*** Opening of DOCUMENT EXCERPT ***

School students, one seen wearing a surgical mask, arrive for the first day of face-to-face schooling in Brisbane. Picture: AAP Image/Dan Peled
School students, one seen wearing a surgical mask, arrive for the first day of face-to-face schooling in Brisbane. Picture: AAP Image/Dan Peled

Lost learning – what are schools doing to catch kids up?

School shutdowns have amounted to weeks of lost learning that must be urgently addressed according to new research from The Centre for independent Studies and most impacted were students from Victoria, NSW, Tasmania and the ACT.

The study said the era worsened the existing inequities with disadvantaged students already approximately 37 weeks behind in numeracy and 35 weeks in reading.

The policy paper 'Pain without gain: Why school closures are bad policy' reveals the extent of the lost learning across states and urge Governments to act quickly to allow kids to catch up.

 

Students will return to the classroom for the first time in weeks after a period of learning from home due to the COVID-19 coronavirus pandemic but have they fallen behind? Picture: AAP Image/Dan Peled
Students will return to the classroom for the first time in weeks after a period of learning from home due to the COVID-19 coronavirus pandemic but have they fallen behind? Picture: AAP Image/Dan Peled

It also says all schools must assess students to identify those who have fallen behind, and provide intensive intervention to ensure they catch up with their peers.

The paper found:

•In Victoria, Tasmania, the ACT, and New South Wales disadvantaged students face between two and three weeks of lost learning in numeracy and between one and two weeks of lost learning in reading.

*** Close of DOCUMENT EXCERPT ***
*** Opening of RECORDED INFORMATION ***

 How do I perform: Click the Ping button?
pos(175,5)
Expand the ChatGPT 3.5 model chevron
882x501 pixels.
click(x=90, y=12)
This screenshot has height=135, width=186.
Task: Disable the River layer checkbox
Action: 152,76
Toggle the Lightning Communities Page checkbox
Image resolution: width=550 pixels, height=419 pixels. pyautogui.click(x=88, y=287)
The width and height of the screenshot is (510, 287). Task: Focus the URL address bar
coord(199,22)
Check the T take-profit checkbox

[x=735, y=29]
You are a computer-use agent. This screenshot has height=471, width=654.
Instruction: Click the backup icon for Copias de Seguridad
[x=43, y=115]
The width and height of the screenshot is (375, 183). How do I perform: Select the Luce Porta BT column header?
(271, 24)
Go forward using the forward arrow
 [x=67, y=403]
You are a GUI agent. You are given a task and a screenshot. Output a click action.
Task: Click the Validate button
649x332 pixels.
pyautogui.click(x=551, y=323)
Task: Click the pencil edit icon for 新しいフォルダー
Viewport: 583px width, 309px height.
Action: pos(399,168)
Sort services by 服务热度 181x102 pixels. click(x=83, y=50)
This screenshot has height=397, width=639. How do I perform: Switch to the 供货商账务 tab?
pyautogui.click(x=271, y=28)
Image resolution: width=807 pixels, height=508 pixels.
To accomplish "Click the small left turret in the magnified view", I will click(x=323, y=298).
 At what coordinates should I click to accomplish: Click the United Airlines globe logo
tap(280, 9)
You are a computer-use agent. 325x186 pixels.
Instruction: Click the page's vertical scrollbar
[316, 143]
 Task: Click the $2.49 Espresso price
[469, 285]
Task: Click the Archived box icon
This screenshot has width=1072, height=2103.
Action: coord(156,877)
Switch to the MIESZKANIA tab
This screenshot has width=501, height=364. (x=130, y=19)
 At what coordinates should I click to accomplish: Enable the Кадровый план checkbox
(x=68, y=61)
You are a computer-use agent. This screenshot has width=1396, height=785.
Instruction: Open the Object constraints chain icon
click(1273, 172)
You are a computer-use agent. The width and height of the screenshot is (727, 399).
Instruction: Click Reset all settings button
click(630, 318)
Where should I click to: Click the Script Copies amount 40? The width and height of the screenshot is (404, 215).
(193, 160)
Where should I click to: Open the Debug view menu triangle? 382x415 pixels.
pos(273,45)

*** Close of RECORDED INFORMATION ***

## ASSIGNMENT 1:
Answer these questions about the article on lost learning:
(a) Which organization carried out the new research?
(b) About how many weeks behind in reading were disadvantaged students already?
(c) What is the title of the policy paper?
## ASSIGNMENT 2:
Extend the article on lost learning, picking up after its final bullet point.
The listing is not needed for anything that follows.

## RESPONSE 1:
(a) The Centre for independent Studies
(b) Approximately 35 weeks
(c) 'Pain without gain: Why school closures are bad policy'

## RESPONSE 2:
•In Queensland, disadvantaged students face around two weeks of lost learning in numeracy and one week of lost learning in reading.

•In South Australia, Western Australia, and the Northern Territory disadvantaged students are likely to be only marginally affected.

"The decision by state and territory governments to close schools went against the health, economic, and educational evidence. It was clear there was little health benefit, while there were substantial economic and educational costs," the report reads.

Co-author Glenn Fahey said a more coherent policy response from state and territory governments was needed.

"Victoria and Tasmania should accelerate their school reopening process," he said.

"And it's vital that all schools assess students to identify those who have fallen behind, and provide intensive intervention to ensure they catch up with their peers.

"This wouldn't necessarily require more taxpayer funding if existing resources are better targeted toward addressing students' learning gaps in core literacy and numeracy."

The report said schools closed needlessly, given medical advice was to remain open, and Mr Fahey said the loss of learning came at a time when Australia is already behind the international education curve.

 

Enfield Public School, Sydney: Ethan White, Orla Buckingham, Audrey Head and Louis Ninh on first day back at school following home schooling. A report says that closing schools had no benefits. Picture: Richard Dobson
Enfield Public School, Sydney: Ethan White, Orla Buckingham, Audrey Head and Louis Ninh on first day back at school following home schooling. A report says that closing schools had no benefits. Picture: Richard Dobson

 

"Any additional unnecessary education loss is a problem and a policy concern," he said.

"All students will be impacted right through to the least advantaged. There is huge variability."

The report finds that Australia's school system should have been better prepared and note that the loss of NAPLAN accentuates the issue as it limits opportunity for schools to benchmark student progress.

"The learning lost due to Australian school closures is not irretrievable, but it does require state and territory governments to assess students on return to school, identify those who have fallen behind, and provide intensive intervention to ensure they catch up with their peers," the report reads.

"This is especially important, given the NAPLAN tests are not going ahead in 2020."